# Record excerpts
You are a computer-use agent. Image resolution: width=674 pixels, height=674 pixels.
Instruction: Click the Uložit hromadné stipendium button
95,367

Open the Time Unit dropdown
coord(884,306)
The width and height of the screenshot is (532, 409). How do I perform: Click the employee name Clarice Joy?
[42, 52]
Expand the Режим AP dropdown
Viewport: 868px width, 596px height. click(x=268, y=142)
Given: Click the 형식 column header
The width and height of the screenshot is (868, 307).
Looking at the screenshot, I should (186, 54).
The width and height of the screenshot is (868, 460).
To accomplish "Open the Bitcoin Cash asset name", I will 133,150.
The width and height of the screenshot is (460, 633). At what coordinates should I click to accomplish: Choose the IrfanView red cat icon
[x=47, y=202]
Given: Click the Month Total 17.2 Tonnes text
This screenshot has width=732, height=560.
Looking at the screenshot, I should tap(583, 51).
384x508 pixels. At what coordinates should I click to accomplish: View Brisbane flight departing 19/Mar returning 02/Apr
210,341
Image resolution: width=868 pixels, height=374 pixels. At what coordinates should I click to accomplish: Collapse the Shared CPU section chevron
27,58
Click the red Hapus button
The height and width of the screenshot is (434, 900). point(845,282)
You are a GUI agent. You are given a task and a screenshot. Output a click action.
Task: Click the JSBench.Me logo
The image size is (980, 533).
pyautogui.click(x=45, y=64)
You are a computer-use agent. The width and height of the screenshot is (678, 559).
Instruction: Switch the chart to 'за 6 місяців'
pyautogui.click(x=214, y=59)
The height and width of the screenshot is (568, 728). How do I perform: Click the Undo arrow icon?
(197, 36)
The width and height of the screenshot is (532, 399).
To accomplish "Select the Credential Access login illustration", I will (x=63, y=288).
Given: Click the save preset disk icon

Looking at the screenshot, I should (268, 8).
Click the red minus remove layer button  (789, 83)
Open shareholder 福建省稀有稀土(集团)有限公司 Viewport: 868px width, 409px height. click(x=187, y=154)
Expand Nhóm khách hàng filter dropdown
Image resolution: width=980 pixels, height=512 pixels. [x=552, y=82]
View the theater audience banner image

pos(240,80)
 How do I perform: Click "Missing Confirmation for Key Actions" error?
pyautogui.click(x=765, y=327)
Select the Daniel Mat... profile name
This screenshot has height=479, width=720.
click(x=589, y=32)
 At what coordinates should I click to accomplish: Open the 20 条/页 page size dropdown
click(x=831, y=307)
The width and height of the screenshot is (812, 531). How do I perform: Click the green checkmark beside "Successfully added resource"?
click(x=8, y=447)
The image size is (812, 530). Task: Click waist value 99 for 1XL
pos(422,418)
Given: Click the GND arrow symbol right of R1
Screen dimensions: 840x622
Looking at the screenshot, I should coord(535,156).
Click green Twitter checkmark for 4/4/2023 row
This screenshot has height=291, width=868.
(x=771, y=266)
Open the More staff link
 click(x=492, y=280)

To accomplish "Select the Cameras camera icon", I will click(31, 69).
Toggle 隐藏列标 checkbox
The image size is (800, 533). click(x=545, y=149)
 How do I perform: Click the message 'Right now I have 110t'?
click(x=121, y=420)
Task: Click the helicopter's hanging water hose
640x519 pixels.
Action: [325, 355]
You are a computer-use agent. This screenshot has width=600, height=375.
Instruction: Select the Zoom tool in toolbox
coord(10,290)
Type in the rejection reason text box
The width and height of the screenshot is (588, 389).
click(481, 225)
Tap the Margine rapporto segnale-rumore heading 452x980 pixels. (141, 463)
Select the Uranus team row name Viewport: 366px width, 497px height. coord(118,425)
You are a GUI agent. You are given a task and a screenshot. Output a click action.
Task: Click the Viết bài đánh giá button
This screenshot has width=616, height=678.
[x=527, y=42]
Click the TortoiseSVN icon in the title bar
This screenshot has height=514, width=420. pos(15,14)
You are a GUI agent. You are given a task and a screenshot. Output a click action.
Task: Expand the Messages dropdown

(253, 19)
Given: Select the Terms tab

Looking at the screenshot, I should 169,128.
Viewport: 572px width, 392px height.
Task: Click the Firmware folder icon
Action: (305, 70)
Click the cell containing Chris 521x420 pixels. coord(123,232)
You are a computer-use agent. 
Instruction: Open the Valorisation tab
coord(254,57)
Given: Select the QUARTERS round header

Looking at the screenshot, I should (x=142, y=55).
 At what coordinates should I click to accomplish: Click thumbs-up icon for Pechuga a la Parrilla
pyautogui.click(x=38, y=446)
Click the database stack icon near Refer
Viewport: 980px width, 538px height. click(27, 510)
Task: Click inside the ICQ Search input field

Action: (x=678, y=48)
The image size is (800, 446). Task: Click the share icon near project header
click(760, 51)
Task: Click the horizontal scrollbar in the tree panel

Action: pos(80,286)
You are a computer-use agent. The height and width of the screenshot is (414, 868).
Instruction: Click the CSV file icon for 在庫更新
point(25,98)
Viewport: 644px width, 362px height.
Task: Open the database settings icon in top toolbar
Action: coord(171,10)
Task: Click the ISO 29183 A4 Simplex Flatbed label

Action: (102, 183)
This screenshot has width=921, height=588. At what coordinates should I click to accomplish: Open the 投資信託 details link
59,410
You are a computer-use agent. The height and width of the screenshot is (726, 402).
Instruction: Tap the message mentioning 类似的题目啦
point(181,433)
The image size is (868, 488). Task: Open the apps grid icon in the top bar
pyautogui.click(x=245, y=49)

# About this task
In this exercise, repeat the entries above verbatim.

# Exercise solution
You are a computer-use agent. Image resolution: width=674 pixels, height=674 pixels.
Instruction: Click the Uložit hromadné stipendium button
95,367

Open the Time Unit dropdown
coord(884,306)
The width and height of the screenshot is (532, 409). How do I perform: Click the employee name Clarice Joy?
[42, 52]
Expand the Режим AP dropdown
Viewport: 868px width, 596px height. click(x=268, y=142)
Given: Click the 형식 column header
The width and height of the screenshot is (868, 307).
Looking at the screenshot, I should (186, 54).
The width and height of the screenshot is (868, 460).
To accomplish "Open the Bitcoin Cash asset name", I will 133,150.
The width and height of the screenshot is (460, 633). At what coordinates should I click to accomplish: Choose the IrfanView red cat icon
[x=47, y=202]
Given: Click the Month Total 17.2 Tonnes text
This screenshot has width=732, height=560.
Looking at the screenshot, I should tap(583, 51).
384x508 pixels. At what coordinates should I click to accomplish: View Brisbane flight departing 19/Mar returning 02/Apr
210,341
Image resolution: width=868 pixels, height=374 pixels. At what coordinates should I click to accomplish: Collapse the Shared CPU section chevron
27,58
Click the red Hapus button
The height and width of the screenshot is (434, 900). point(845,282)
You are a GUI agent. You are given a task and a screenshot. Output a click action.
Task: Click the JSBench.Me logo
The image size is (980, 533).
pyautogui.click(x=45, y=64)
You are a computer-use agent. The width and height of the screenshot is (678, 559).
Instruction: Switch the chart to 'за 6 місяців'
pyautogui.click(x=214, y=59)
The height and width of the screenshot is (568, 728). How do I perform: Click the Undo arrow icon?
(197, 36)
The width and height of the screenshot is (532, 399).
To accomplish "Select the Credential Access login illustration", I will (x=63, y=288).
Given: Click the save preset disk icon

Looking at the screenshot, I should (268, 8).
Click the red minus remove layer button  (789, 83)
Open shareholder 福建省稀有稀土(集团)有限公司 Viewport: 868px width, 409px height. click(x=187, y=154)
Expand Nhóm khách hàng filter dropdown
Image resolution: width=980 pixels, height=512 pixels. [x=552, y=82]
View the theater audience banner image

pos(240,80)
 How do I perform: Click "Missing Confirmation for Key Actions" error?
pyautogui.click(x=765, y=327)
Select the Daniel Mat... profile name
This screenshot has height=479, width=720.
click(x=589, y=32)
 At what coordinates should I click to accomplish: Open the 20 条/页 page size dropdown
click(x=831, y=307)
The width and height of the screenshot is (812, 531). How do I perform: Click the green checkmark beside "Successfully added resource"?
click(x=8, y=447)
The image size is (812, 530). Task: Click waist value 99 for 1XL
pos(422,418)
Given: Click the GND arrow symbol right of R1
Screen dimensions: 840x622
Looking at the screenshot, I should coord(535,156).
Click green Twitter checkmark for 4/4/2023 row
This screenshot has height=291, width=868.
(x=771, y=266)
Open the More staff link
 click(x=492, y=280)

To accomplish "Select the Cameras camera icon", I will click(31, 69).
Toggle 隐藏列标 checkbox
The image size is (800, 533). click(x=545, y=149)
 How do I perform: Click the message 'Right now I have 110t'?
click(x=121, y=420)
Task: Click the helicopter's hanging water hose
640x519 pixels.
Action: [325, 355]
You are a computer-use agent. This screenshot has width=600, height=375.
Instruction: Select the Zoom tool in toolbox
coord(10,290)
Type in the rejection reason text box
The width and height of the screenshot is (588, 389).
click(481, 225)
Tap the Margine rapporto segnale-rumore heading 452x980 pixels. (141, 463)
Select the Uranus team row name Viewport: 366px width, 497px height. coord(118,425)
You are a GUI agent. You are given a task and a screenshot. Output a click action.
Task: Click the Viết bài đánh giá button
This screenshot has width=616, height=678.
[x=527, y=42]
Click the TortoiseSVN icon in the title bar
This screenshot has height=514, width=420. pos(15,14)
You are a GUI agent. You are given a task and a screenshot. Output a click action.
Task: Expand the Messages dropdown

(253, 19)
Given: Select the Terms tab

Looking at the screenshot, I should 169,128.
Viewport: 572px width, 392px height.
Task: Click the Firmware folder icon
Action: (305, 70)
Click the cell containing Chris 521x420 pixels. coord(123,232)
You are a computer-use agent. 
Instruction: Open the Valorisation tab
coord(254,57)
Given: Select the QUARTERS round header

Looking at the screenshot, I should (x=142, y=55).
 At what coordinates should I click to accomplish: Click thumbs-up icon for Pechuga a la Parrilla
pyautogui.click(x=38, y=446)
Click the database stack icon near Refer
Viewport: 980px width, 538px height. click(27, 510)
Task: Click inside the ICQ Search input field

Action: (x=678, y=48)
The image size is (800, 446). Task: Click the share icon near project header
click(760, 51)
Task: Click the horizontal scrollbar in the tree panel

Action: pos(80,286)
You are a computer-use agent. The height and width of the screenshot is (414, 868).
Instruction: Click the CSV file icon for 在庫更新
point(25,98)
Viewport: 644px width, 362px height.
Task: Open the database settings icon in top toolbar
Action: coord(171,10)
Task: Click the ISO 29183 A4 Simplex Flatbed label

Action: (102, 183)
This screenshot has width=921, height=588. At what coordinates should I click to accomplish: Open the 投資信託 details link
59,410
You are a computer-use agent. The height and width of the screenshot is (726, 402).
Instruction: Tap the message mentioning 类似的题目啦
point(181,433)
The image size is (868, 488). Task: Open the apps grid icon in the top bar
pyautogui.click(x=245, y=49)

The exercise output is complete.